Analysis of the cytotoxicity and bioactivity of CeraSeal, BioRoot™ and AH Plus ® sealers in pre-osteoblast lineage cells

Background The objective of the present study was to evaluate in vitro the cytotoxicity and bioactivity of various endodontic sealers (CeraSeal, BioRoot™ and AH Plus ® ) in pre-osteoblast mouse cells (MC3T3 cells). Methods MC3T3 cells (ATCC CRL-2594) were plated in 1 × 10 4 cells/well in 96-well plates in contact with endodontic sealers at concentrations of 1:10 and 1:100. Cell viability was evaluated by MTT assay after 24 and 48 h. In addition, sealer bioactivity was measured by RT-PCR for mediator of inflammation ( Tnf, Ptgs2 ) and mineralization ( Runx2, Msx1, Ssp1 and Dmp1 ) after 24 h and by Alizarin Red S Assay of mineralization after 28 days.
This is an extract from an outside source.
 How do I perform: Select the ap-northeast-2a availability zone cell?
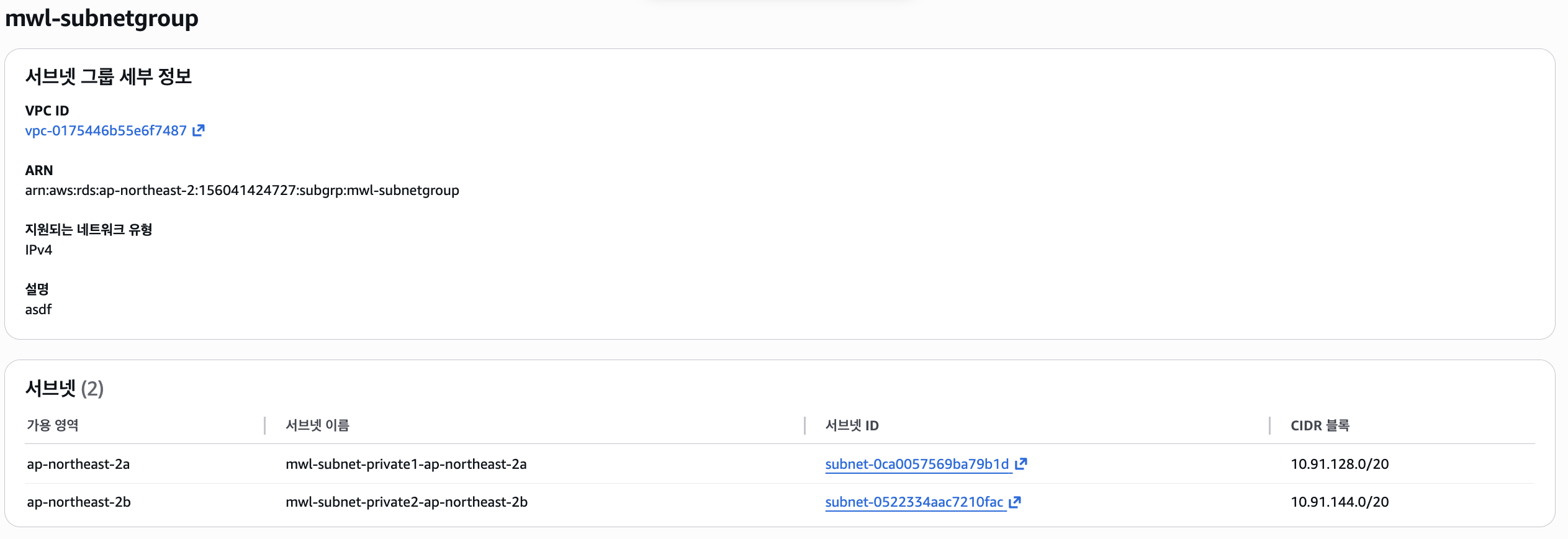pyautogui.click(x=78, y=464)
Data were analyzed using one-way ANOVA followed by the Tukey’s post-test at a significance level of 5%. Results BioRoot™ presented 24-hour cytotoxicity ( p < 0.05) at 1:10 concentration. In the period of 48 h, no endodontic cement was cytotoxic to the cells compared to the control ( p > 0.05). TNF-α gene expression was induced by AH Plus ® ( p < 0.05), while Ptgs2 was induced by the CeraSeal and BioRoot™ ( p < 0.05). The expression of Runx2 was stimulated by BioRoot™ and AH Plus ® ( p < 0.05). In contrast, the expression of Dmp-1 Dmp1 was higher for the CeraSeal and BioRoot™ ( p < 0.05). Nonetheless, the sealers did not impact the formation of mineralization nodules ( p > 0.05). Conclusion CeraSeal, BioRoot™ and AH Plus ® sealers were not cytotoxic to MC3T3 cells within 48 h, but differentially induced the expression of genes related to inflammation and mineralization without impacting biomineralization by the cells.